These words were rather shrieked than spoken: and the flashing eye, the lifted hand, the dilated form of the speaker—the hour—the solitude of the ruins around—all conspired to give to the fearful execration the character of prophecy. The warrior, against whose undaunted breast a hundred spears had shivered in vain, fell appalled and humbled to the ground. He seized the hem of his fierce denouncer’s robe, and cried, in a choked and hollow voice, “Spare me! spare me!”
“Spare thee!” said the unrelenting crone; “hast thou ever spared man in thy hatred, or woman in thy lust? Ah, grovel in the dust!—crouch—crouch!—wild beast as thou art! whose sleek skin and beautiful hues have taught the unwary to be blind to the talons that rend, and the grinders that devour;—crouch, that the foot of the old and impotent may spurn thee!”
“Hag!” cried Montreal, in the reaction of sudden fury and maddened pride, springing up to the full height of his stature. “Hag! thou hast passed the limits to which, remembering who thou art, my forbearance gave thee licence. I had well-nigh forgot that thou hadst assumed my part—I am the Accuser! Woman!—the boy!—shrink not! equivocate not! lie not!—thou wert the thief!”
“I was. Thou taughtest me the lesson how to steal a—”
“Render—restore him!” interrupted Montreal, stamping on the ground with such force that the splinters of the marble fragments on which he stood shivered under his armed heel.
The woman little heeded a violence at which the fiercest warrior of Italy might have trembled; but she did not make an immediate answer. The character of her countenance altered from passion into an expression of grave, intent, and melancholy thought.
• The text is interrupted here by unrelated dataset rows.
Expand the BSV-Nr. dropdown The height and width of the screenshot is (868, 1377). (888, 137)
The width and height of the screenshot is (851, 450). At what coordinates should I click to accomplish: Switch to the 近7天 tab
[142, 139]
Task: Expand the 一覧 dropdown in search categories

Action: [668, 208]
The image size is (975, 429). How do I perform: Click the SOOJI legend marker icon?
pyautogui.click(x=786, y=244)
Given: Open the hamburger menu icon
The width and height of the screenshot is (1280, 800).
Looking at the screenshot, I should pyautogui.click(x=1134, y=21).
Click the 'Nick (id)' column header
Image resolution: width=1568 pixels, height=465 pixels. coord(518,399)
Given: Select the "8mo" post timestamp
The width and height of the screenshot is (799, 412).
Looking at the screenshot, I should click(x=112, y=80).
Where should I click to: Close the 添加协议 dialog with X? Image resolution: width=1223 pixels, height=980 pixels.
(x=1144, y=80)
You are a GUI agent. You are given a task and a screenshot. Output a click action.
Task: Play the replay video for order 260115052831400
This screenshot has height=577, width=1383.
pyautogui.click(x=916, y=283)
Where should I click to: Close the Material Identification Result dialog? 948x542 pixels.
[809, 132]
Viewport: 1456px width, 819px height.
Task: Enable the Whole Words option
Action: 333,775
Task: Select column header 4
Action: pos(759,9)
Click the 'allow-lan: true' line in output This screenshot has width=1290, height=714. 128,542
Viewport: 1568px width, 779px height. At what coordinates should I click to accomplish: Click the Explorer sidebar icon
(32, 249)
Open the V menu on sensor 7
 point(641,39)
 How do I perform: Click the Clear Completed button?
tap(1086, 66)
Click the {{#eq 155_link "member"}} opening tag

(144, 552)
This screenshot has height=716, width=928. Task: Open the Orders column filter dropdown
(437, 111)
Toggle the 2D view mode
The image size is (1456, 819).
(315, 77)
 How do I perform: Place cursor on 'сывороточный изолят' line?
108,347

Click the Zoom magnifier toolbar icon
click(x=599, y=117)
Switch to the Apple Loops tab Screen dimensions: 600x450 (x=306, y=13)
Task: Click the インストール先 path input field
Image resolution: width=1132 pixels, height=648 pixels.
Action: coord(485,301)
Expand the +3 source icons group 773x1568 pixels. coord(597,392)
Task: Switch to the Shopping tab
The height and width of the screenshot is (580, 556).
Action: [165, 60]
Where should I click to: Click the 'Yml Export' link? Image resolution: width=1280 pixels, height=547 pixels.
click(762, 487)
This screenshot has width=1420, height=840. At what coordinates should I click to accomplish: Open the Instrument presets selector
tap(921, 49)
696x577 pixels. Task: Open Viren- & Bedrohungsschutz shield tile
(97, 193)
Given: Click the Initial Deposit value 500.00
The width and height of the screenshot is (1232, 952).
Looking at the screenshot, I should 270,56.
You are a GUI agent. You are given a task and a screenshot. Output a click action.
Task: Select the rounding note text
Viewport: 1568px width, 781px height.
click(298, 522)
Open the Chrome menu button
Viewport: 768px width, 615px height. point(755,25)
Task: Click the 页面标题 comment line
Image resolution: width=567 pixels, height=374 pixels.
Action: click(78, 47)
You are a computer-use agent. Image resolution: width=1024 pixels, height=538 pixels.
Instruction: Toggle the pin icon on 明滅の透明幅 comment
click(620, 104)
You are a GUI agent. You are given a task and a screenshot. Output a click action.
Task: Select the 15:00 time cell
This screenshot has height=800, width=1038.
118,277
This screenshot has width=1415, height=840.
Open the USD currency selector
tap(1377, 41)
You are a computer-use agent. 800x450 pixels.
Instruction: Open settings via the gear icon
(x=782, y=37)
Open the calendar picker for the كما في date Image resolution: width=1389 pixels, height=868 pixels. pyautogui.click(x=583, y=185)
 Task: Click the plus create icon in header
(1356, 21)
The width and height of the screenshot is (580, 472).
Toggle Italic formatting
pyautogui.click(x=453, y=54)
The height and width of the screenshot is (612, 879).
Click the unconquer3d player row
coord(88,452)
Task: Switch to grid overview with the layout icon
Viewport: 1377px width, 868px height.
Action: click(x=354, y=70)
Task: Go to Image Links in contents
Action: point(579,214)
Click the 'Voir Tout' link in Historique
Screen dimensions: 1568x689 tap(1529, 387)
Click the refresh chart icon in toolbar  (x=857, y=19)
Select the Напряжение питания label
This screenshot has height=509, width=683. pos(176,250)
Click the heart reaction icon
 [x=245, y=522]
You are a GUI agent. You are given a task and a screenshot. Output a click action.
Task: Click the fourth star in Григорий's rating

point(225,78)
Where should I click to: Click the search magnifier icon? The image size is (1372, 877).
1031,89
At length she replied to Montreal; whose hand had wandered to his dagger-hilt, with the instinct of long habit, whenever enraged or thwarted, rather than from any design of blood; which, stern and vindictive as he was, he would have been incapable of forming against any woman,—much less against the one then before him.
“Walter de Montreal,” said she, in a voice so calm that it almost sounded like that of compassion, “the boy, I think, has never known brother or sister: the only child of a once haughty and lordly race, on both sides, though now on both dishonoured—nay, why so impatient? thou wilt soon learn the worst—the boy is dead!”
“Dead!” repeated Montreal, recoiling and growing pale; “dead!—no, no—say not that! He has a mother,—you know he has!—a fond, meekhearted, anxious, hoping mother!—no!—no, he is not dead!”
“Thou canst feel, then, for a mother?” said the old woman, seemingly touched by the tone of the Provencal. “Yet, bethink thee; is it not better that the grave should save him from a life of riot, of bloodshed, and of crime? Better to sleep with God than to wake with the fiends!”
“Dead!” echoed Montreal; “dead!—the pretty one!—so young!—those eyes—the mother’s eyes—closed so soon?”